Wie sonst wäre zu erklären, daß derzeit sogenannte bürgerliche Prominenz von Alpbach über den Wiener Schwarzenbergplatz bis hin zu Ex-Rechnungshofpräsident Kandutsch am politischen Grabe des Finanzministers steht und weint?
„Österreich hat wirklich schon viel schlechtere Finanzminister gehabt", liest man in einer Zeitung, die noch vor nicht langer Zeit zu den unbarmherzigsten Kritikern Androschs gehört hat. „Und tüchtig ist Androsch," steht in einer anderen, obwohl im selben Blatt am selben Tag 22 Seiten weiter behauptet wird, daß sein Nachfolger „ein Himmelfahrtskommando" übernehme, so „gigantisch" seien die Probleme.
Wie war er also wirklich, der Hannes Androsch: die größte Katastrophe der Zweiten Republik, mit Ausnahme aller seiner Vorgänger?

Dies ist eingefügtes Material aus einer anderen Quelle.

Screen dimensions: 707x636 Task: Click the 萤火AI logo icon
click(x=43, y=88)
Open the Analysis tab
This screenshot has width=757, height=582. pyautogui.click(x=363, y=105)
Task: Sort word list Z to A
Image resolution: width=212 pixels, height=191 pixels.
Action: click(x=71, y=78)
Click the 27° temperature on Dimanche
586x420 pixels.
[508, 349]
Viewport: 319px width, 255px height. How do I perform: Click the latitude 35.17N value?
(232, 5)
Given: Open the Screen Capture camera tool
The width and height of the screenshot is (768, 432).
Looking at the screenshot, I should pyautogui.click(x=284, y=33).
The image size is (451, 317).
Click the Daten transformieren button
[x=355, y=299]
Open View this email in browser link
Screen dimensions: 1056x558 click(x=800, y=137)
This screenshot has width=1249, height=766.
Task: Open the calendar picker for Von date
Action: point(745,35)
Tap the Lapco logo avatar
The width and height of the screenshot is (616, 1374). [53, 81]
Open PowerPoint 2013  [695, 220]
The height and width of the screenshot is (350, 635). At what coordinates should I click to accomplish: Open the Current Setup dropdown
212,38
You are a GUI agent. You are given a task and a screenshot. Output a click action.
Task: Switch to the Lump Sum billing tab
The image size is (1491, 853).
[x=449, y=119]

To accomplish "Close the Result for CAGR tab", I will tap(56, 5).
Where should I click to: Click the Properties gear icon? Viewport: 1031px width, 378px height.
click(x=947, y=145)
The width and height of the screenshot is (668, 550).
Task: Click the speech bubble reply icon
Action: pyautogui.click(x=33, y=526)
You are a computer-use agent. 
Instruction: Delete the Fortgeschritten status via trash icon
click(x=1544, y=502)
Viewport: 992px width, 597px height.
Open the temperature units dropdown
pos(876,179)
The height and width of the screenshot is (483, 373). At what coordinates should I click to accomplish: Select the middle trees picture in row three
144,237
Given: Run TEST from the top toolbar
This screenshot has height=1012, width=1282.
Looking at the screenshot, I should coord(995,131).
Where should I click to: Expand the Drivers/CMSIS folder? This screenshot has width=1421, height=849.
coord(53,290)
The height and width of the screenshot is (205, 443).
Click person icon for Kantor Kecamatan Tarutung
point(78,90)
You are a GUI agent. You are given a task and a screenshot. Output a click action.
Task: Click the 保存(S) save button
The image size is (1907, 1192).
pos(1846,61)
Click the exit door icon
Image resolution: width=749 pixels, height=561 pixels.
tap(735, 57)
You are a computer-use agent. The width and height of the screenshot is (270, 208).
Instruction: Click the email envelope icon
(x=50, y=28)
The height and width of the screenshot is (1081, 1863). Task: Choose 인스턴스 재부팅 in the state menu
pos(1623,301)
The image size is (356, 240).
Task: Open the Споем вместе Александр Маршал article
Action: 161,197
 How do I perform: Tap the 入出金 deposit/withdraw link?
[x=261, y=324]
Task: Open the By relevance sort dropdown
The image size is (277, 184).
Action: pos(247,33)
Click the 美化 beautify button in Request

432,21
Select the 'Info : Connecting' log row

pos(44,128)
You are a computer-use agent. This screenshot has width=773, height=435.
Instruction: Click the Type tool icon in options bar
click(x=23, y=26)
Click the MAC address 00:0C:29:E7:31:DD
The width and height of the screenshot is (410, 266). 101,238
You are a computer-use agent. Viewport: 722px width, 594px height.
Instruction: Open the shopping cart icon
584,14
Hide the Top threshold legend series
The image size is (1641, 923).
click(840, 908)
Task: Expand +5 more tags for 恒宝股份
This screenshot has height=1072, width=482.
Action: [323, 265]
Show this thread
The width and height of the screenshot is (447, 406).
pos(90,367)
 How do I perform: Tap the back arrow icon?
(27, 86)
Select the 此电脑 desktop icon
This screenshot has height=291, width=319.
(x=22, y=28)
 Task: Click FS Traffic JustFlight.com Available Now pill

Der Versuch einer einigermaßen ausgewogenen Bilanzziehung (siehe „Zehn Jahre Androsch" auf dieser Seite) ergibt naturgemäß Gut- und Schlechtpunkte. Äußerliche Daten seiner Amtszeit brachten Österreich international gute Noten ein: relativ niedrige Arbeitslosen- und Inflationsraten, relativ gutes Wirtschaftswachstum.
Aber der Preis, den wir dafür bezahlt haben, ist im nachhinein genau so zu verurteilen wie in den vergangenen Jahren, da Androschs heutige Klageweiber ihn noch mächtig kritisierten: Verfünffachung der Staatsschuld, was bedeutet, daß wir auf Kosten künftiger Generationen gelebt haben.
Die Schweiz hat zwischen 1970 und 1979 einen Leistungsbilanzüberschuß von 311 Dollar pro Kopf der Bevölkerung erwirtschaftet - wir haben im selben Zeitraum ein Defizit von 127 Dollar pro Österreicher zustandegebracht.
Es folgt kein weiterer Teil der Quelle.